The Sexual Offences Indaba has been held annually for the past four years as a way of improving the implementation of the sexual offences laws and the services offered by Thuthuzela Care Centres. The Thuthuzela Care Centre model has been cited as a best practice model by the United Nations and has been introduced in other countries. These projects have been supported and made possible with funding from USAID, UNICEF and the Danish Government.
Thuthuzela Care Centres are an all-inclusive service for rape victims, located in public hospitals. The aim of TCCs is to provide:
- Reception of rape victims, explaining the services offered and legal processes
- A medico-legal examination
- Prevention of pregnancy and treatment for sexually-transmitted infections, including HIV
- Bath or shower facilities, refreshments and a change of clothing
- Transportation home or to a place of safety
- Referrals to police, psychological and other services and follow-up support.
At some TCCs it is also possible for the victim to make a statement to the police and open a case on-site. Some TCCs also offer longer-term psychological counselling. They are also linked to specialised sexual offences courts. This is a current list of Thuthuzela Care Centres in south Africa.
Advocate Thoko Majokweni
is the Special Director of the Sexual Offences and Community Affairs Unit of the National Prosecuting Authority. At the Sexual Offences Indaba, she spoke of the need to keep on monitoring the courts and TCCs:
“We know TCC is a best practise model but we should not think that we have found the perfect solution for every context. We must ensure we are data driven in everything we do. We mustn’t adopt a one size fits all approach when we develop protocols even while we follow standard operating procedures.

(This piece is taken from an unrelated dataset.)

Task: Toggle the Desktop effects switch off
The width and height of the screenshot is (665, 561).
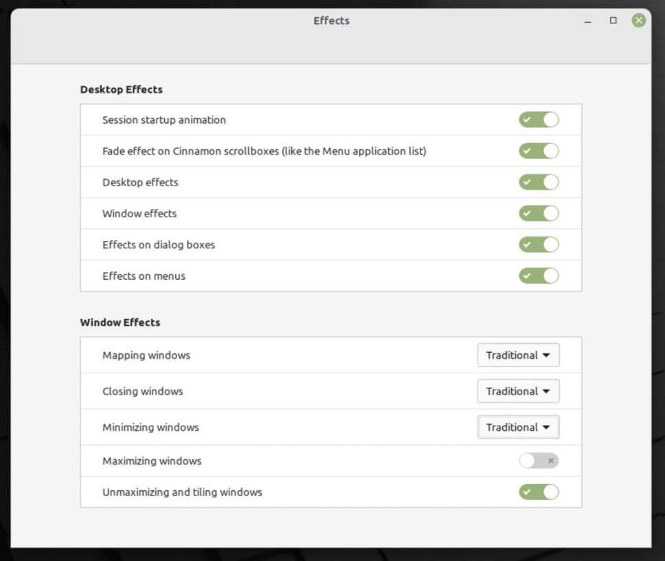Action: click(539, 182)

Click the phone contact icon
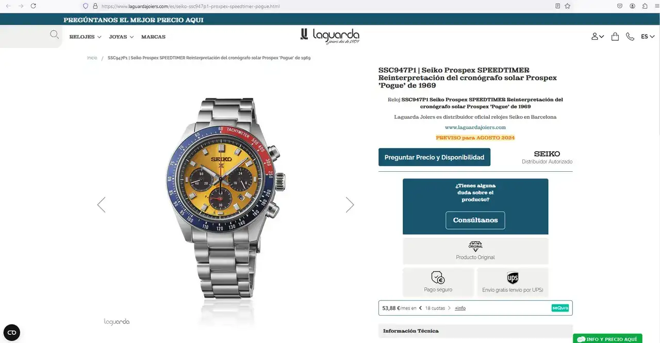[x=630, y=37]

We need to “Macdonaldise” the TCCs to ensure they all operate at the same high standard. We need to increase the risk for perpetrators and manage the issue of repeat offenders and remember how many cases are not reported to the police. We are churning out more acquittals than convictions and we need to change this.

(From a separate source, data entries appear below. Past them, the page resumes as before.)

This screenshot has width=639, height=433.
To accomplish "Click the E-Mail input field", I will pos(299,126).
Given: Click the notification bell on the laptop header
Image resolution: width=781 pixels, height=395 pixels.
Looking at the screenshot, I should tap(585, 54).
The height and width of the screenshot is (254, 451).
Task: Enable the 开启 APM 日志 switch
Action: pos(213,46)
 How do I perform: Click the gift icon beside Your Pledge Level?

We need to prevent first even while we respond appropriately. The IDMT did some research into prevention. They found that perpetrators rape because of feelings of inferiority, poor communication skills, feeling emotionally abandoned, being isolated with few friends, finding challenges to forming relationships and so on. Each department needs to think about how they will approach prevention in this light.
We need to keep track of prevalence of rape with TCC’s in sites positioned in areas where the rape rates are high. There are currently 45 sites in place with 27 fully established sites.
Where are we now and where do we want to go? We need to reflect honestly so that we can take the struggle forward in a serious manner because the situation with regard to sexual offences in our country is still very bad.”